DATA SECTION below:

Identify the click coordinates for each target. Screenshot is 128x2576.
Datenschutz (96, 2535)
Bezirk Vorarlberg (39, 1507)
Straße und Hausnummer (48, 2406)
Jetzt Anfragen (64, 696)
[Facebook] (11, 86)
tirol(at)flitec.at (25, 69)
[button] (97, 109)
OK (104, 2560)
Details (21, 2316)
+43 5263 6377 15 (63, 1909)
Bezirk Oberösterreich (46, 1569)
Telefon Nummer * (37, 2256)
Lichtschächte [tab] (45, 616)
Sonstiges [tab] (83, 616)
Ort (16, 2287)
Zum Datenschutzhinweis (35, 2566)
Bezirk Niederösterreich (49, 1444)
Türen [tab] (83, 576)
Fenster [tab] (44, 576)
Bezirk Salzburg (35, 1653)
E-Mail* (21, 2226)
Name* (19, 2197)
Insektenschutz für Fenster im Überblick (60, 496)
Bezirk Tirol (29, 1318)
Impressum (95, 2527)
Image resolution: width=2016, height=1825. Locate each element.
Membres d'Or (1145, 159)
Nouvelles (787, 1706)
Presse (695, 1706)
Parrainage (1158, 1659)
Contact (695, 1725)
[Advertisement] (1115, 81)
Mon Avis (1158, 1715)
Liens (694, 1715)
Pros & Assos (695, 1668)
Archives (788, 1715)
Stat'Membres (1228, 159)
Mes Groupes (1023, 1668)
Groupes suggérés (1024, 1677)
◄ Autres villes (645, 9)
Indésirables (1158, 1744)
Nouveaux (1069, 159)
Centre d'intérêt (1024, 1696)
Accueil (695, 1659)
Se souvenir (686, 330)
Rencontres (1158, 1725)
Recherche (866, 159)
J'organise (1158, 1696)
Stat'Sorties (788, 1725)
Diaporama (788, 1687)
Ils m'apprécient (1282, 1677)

End of DATA SECTION.

Select the lines from the entries that include the word "each".

Identify the click coordinates for each target. Screenshot is 128x2576.
Image resolution: width=2016, height=1825. Locate each element.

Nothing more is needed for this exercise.